* _What you need to do_
Among the entries below, only the lines starting at the one with "SNEAKERWRAS (924, 2540)" and ending at the one with "レブロン (883, 852)", both included, are to be printed exactly.
Available data START
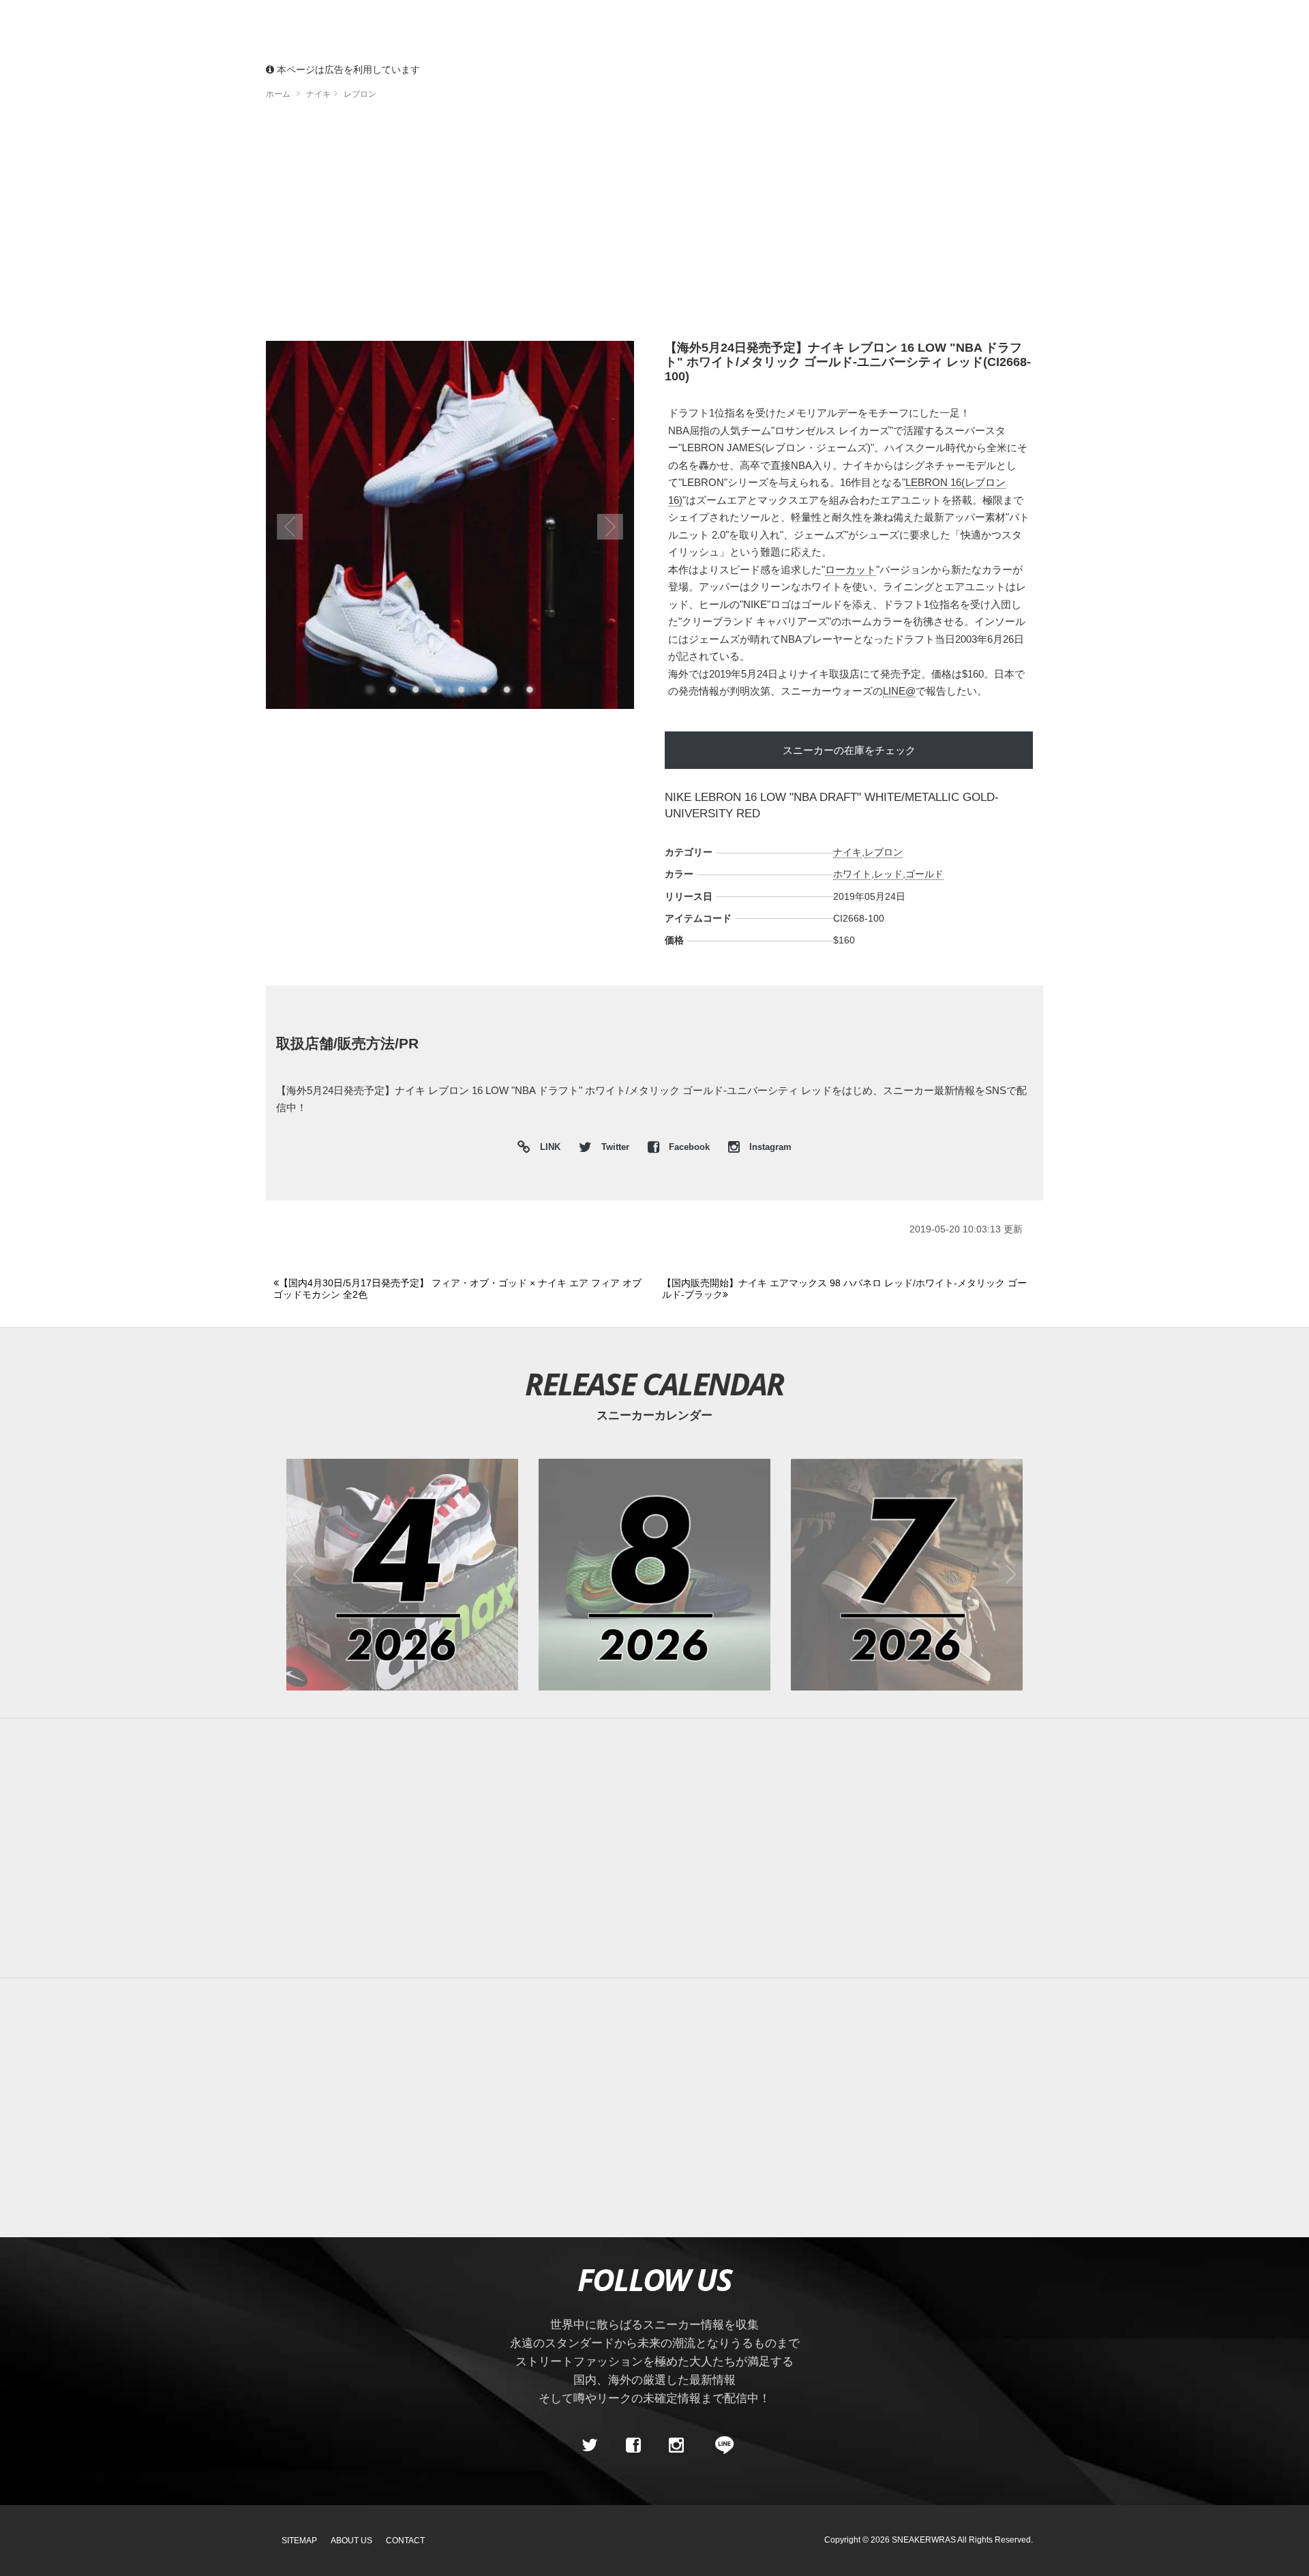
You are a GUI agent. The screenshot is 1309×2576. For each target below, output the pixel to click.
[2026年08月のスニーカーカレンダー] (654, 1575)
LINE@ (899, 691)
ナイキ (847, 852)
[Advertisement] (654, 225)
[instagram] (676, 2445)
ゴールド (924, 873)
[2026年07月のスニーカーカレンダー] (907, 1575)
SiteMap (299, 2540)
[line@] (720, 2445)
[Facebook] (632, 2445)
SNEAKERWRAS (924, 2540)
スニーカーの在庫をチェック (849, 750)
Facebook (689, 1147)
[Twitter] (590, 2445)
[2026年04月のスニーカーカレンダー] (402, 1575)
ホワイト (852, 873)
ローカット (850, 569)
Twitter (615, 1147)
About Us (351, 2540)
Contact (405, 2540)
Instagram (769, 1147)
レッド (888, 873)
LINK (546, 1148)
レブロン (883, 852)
Available data END
Available data START
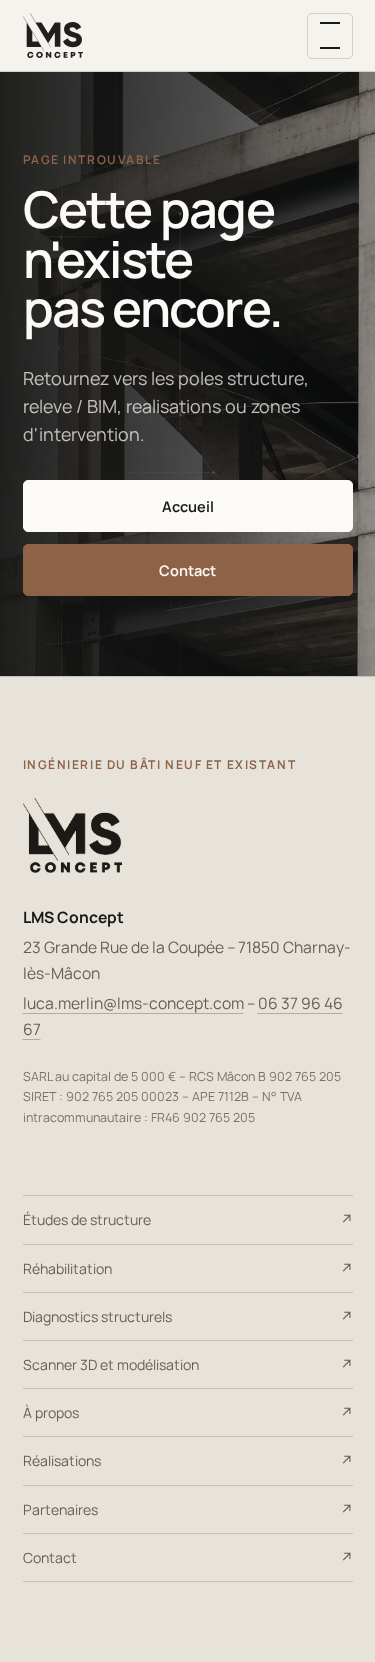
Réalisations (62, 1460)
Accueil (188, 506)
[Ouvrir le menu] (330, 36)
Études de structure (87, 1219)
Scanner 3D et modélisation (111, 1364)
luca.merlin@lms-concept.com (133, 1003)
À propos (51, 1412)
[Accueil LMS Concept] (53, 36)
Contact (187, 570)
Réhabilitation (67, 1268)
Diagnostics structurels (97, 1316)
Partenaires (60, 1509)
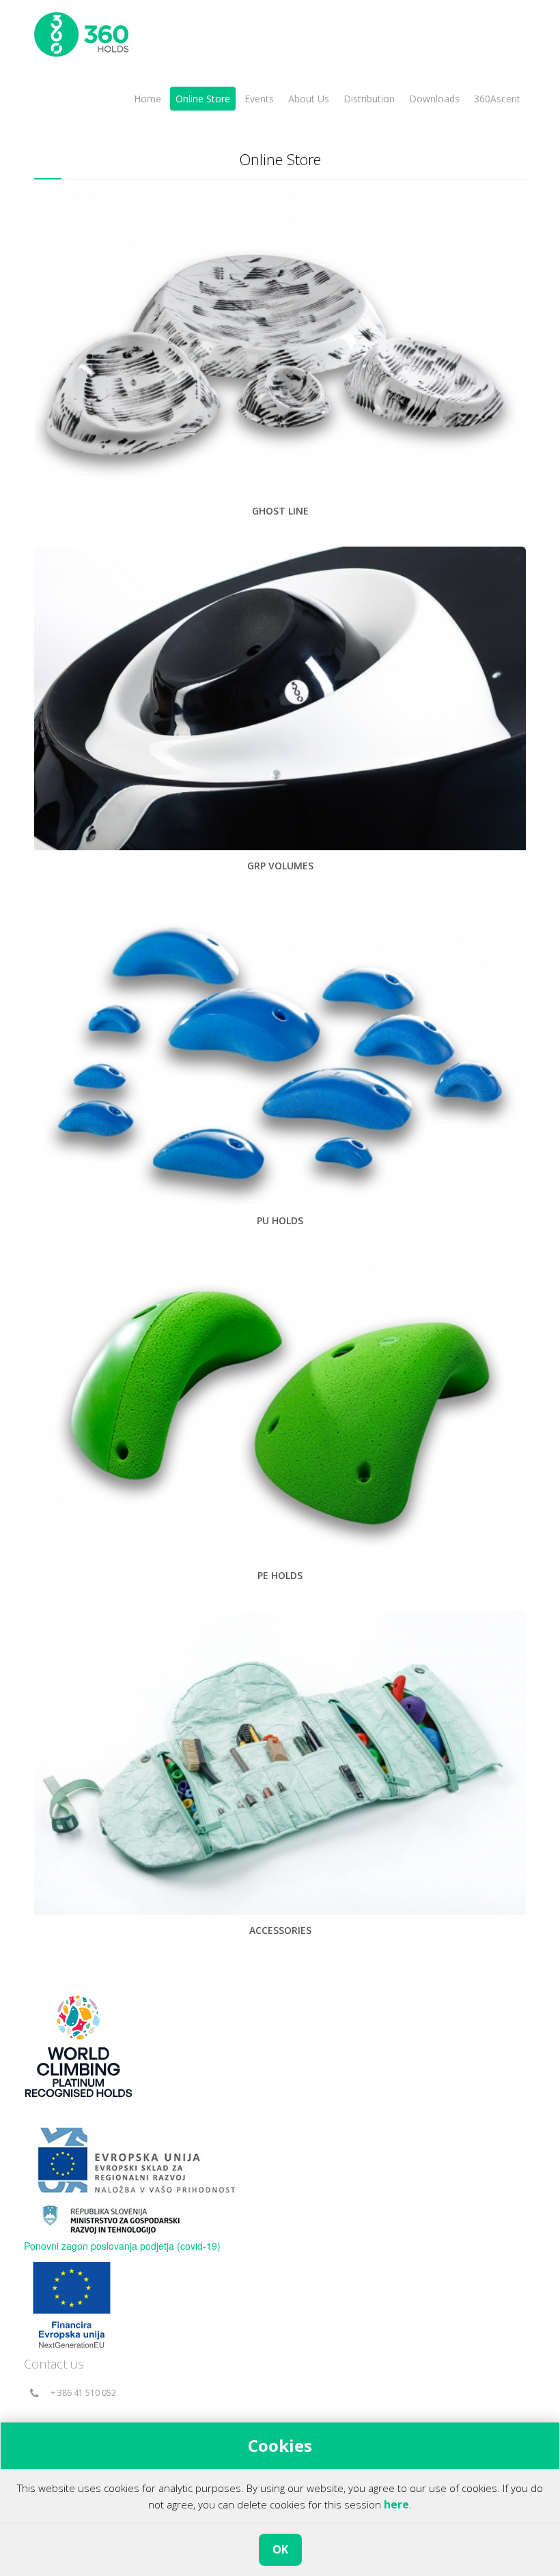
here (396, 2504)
Available data END
Available data START
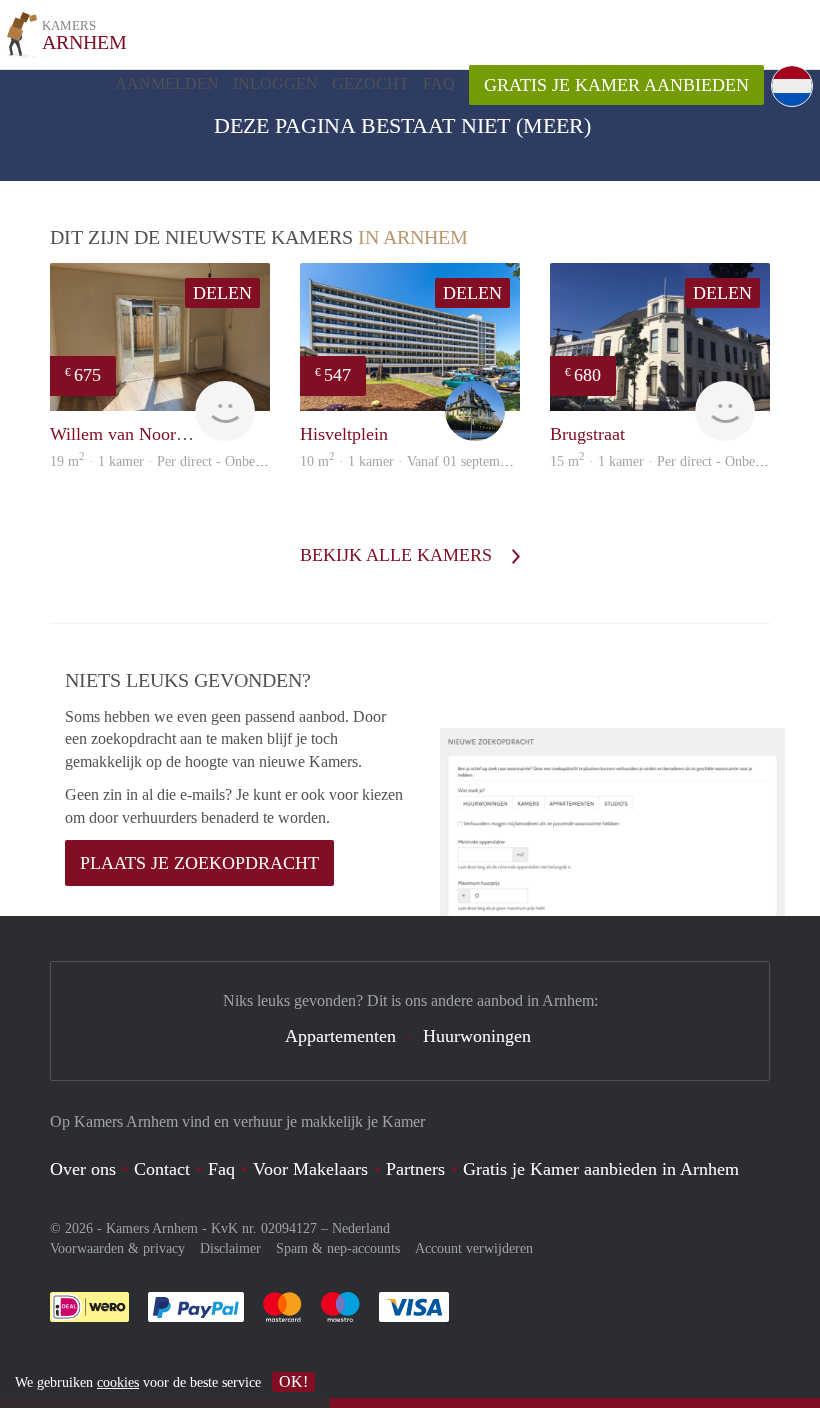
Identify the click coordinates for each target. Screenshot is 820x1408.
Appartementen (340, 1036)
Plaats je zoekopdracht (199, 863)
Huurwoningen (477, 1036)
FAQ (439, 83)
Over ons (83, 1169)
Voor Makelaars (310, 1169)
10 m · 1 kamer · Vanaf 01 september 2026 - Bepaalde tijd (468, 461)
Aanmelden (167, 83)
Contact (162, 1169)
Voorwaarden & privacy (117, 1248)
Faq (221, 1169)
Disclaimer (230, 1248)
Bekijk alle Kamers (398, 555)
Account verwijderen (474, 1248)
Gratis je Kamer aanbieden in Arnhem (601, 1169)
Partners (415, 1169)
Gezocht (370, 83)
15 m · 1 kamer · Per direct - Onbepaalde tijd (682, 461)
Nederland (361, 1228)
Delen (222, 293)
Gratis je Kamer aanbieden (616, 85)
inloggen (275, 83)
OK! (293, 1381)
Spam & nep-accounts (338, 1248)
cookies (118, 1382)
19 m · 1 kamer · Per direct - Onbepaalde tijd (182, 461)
Available data END
* _Exercise output_
SNEAKERWRAS (924, 2540)
スニーカーの在庫をチェック (849, 750)
Facebook (689, 1147)
[Twitter] (590, 2445)
[2026年04月のスニーカーカレンダー] (402, 1575)
ホワイト (852, 873)
ローカット (850, 569)
Twitter (615, 1147)
About Us (351, 2540)
Contact (405, 2540)
Instagram (769, 1147)
レッド (888, 873)
LINK (546, 1148)
レブロン (883, 852)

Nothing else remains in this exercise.